To nie film: "Siara" i "Kiler" przed sądem

Jeden miał być zleceniodawcą zabójstwa, drugi egzekutorem. W Sądzie Okręgowym w Opolu od nowa rozpoczął się proces w sprawie zabójstwa Jana P., który został zastrzelony w listopadzie 2003 roku w Opolu.
W pierwszym procesie zarówno Janusz W. pseudonim "Siara" oraz Dariusz P. pseudonim "Kiler" - zostali skazani na 25 lat więzienia.

31.03.2008 | aktual.: 31.03.2008 20:32

"Siara" miał zlecić "Kilerowi" zabójstwo biznesmena Jana P., prawdopodobnie z powodu rozliczeń finansowych.
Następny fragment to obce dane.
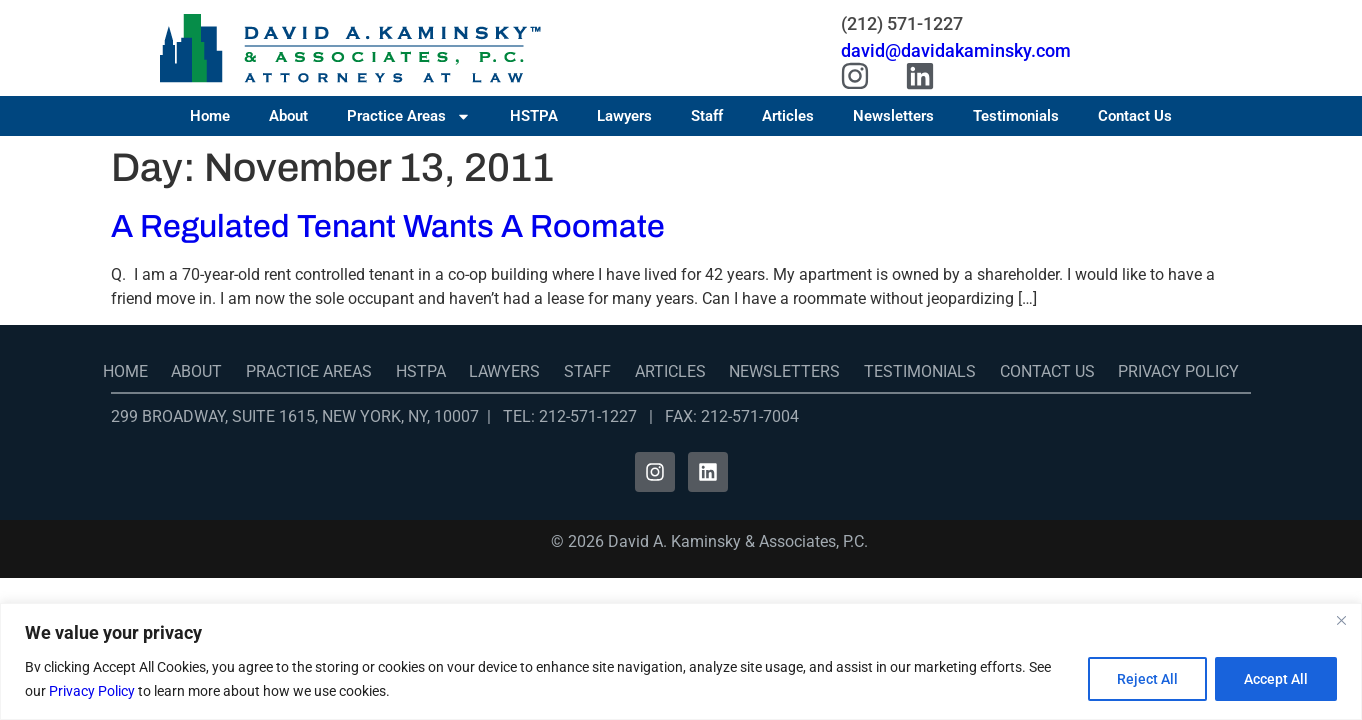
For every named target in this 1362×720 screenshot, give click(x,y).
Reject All (1147, 679)
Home (210, 116)
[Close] (1341, 620)
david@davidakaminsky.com (956, 50)
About (288, 116)
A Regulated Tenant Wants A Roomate (388, 226)
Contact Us (1135, 116)
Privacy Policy (92, 691)
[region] (681, 661)
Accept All (1276, 679)
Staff (707, 116)
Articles (788, 116)
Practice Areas (409, 116)
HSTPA (534, 116)
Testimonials (1016, 116)
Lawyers (624, 116)
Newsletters (893, 116)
Dariusz P. początkowo przyznał się do zabójstwa, później jednak zmienił zeznania. Sąd Apelacyjny uznał, że sprawę trzeba rozpatrzyć od nowa.

Prokurator Dariusz Rybicki przypomniał podczas rozprawy, że sprawa jest skomplikowana. Na początku nie było nawet wiadomo kim jest zastrzelony mężczyzna. Śledczy przeanalizowali kontakty ofiary zapisane w telefonie komórkowym ofiary i w ten sposób dotarli do Janusza W. a potem do Dariusza P.

Obaj oskarżeni odmówili składania wyjaśnień. Sędzia odczytał wyjaśnienia "Siary" złożone podczas postępowania przygotowawczego. Janusz W. przekonywał wtedy, że jest niewinny a z ofiarą łączyły do tylko sporadyczne kontakty biznesowe. W środę ciąg dalszy rozprawy.